12:35pm

Mon October 22, 2012
Music Reviews

The Big Man Behind 'Shake, Rattle And Roll'

Originally published on Mon October 22, 2012 3:59 pm

Big Joe Turner's hardest-hitting singles have been collected on a new compilation, titled Big Joe Turner Rocks.

Here's how it would work, night after night in Kansas City. The band onstage would start a tune, introduced by the piano player, Pete Johnson. After the first chorus, the bartender, a big guy just out of his teens, would start singing blues. He didn't really need a microphone, but he'd work his way to the one on stage anyway and carry on for a few more numbers. Then he'd walk back to the bar, pick up the bar towel and continue pouring drinks for the customers.

SHORT TASK
Copy the whole Big Joe Turner review word for word. None of the rows after this point are needed.

MATERIAL SUPPLIED
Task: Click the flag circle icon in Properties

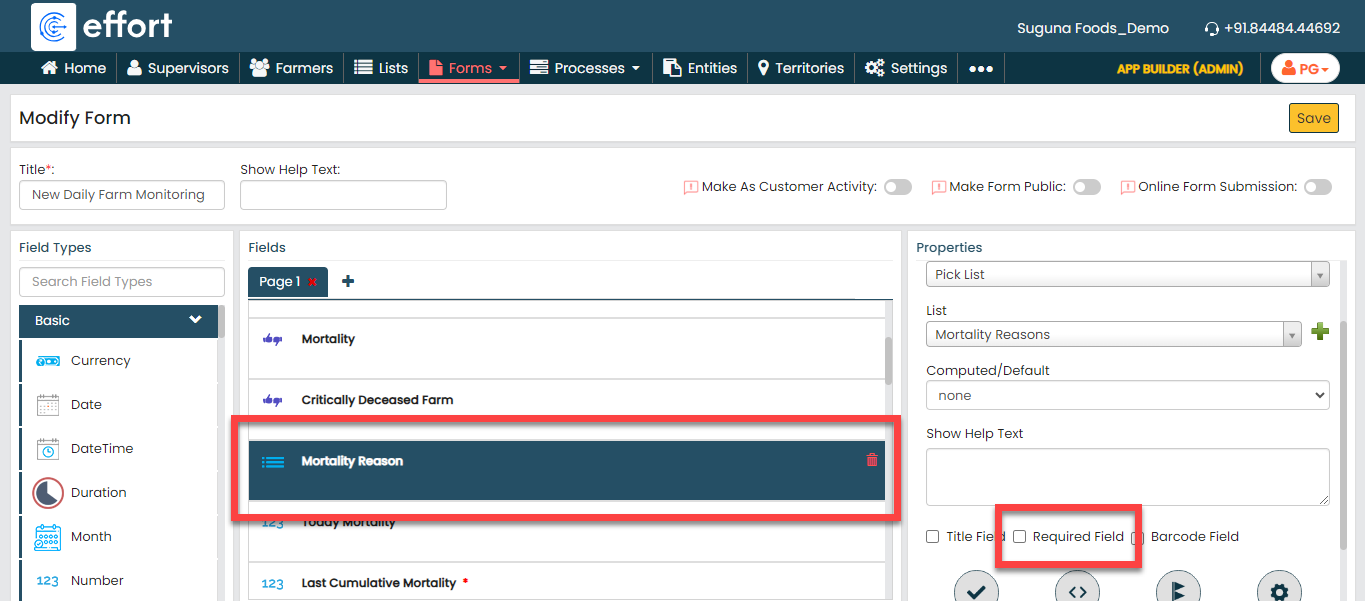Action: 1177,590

==

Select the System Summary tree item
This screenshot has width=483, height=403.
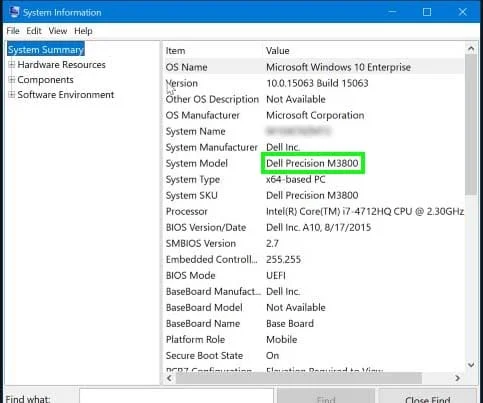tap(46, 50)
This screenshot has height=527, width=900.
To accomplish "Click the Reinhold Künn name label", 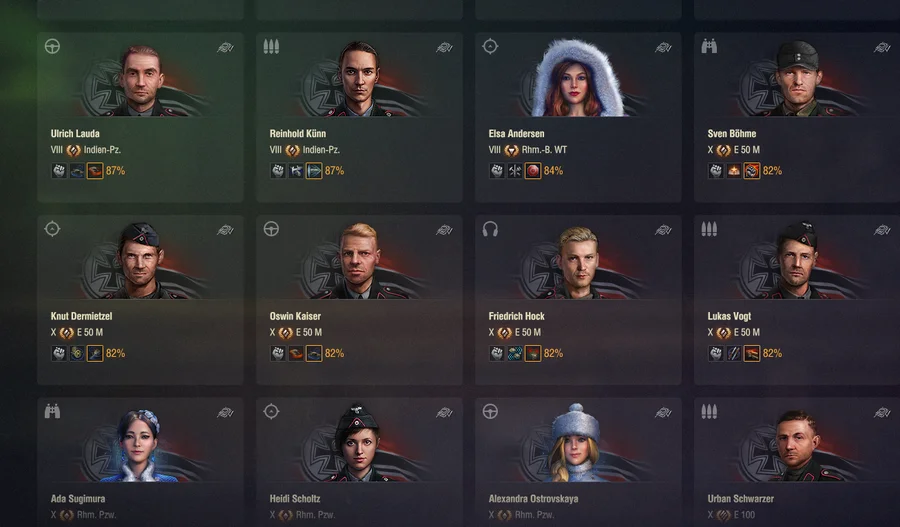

SOLVED EXERCISE
12:35pm

Mon October 22, 2012
Music Reviews

The Big Man Behind 'Shake, Rattle And Roll'

Originally published on Mon October 22, 2012 3:59 pm

Big Joe Turner's hardest-hitting singles have been collected on a new compilation, titled Big Joe Turner Rocks.

Here's how it would work, night after night in Kansas City. The band onstage would start a tune, introduced by the piano player, Pete Johnson. After the first chorus, the bartender, a big guy just out of his teens, would start singing blues. He didn't really need a microphone, but he'd work his way to the one on stage anyway and carry on for a few more numbers. Then he'd walk back to the bar, pick up the bar towel and continue pouring drinks for the customers.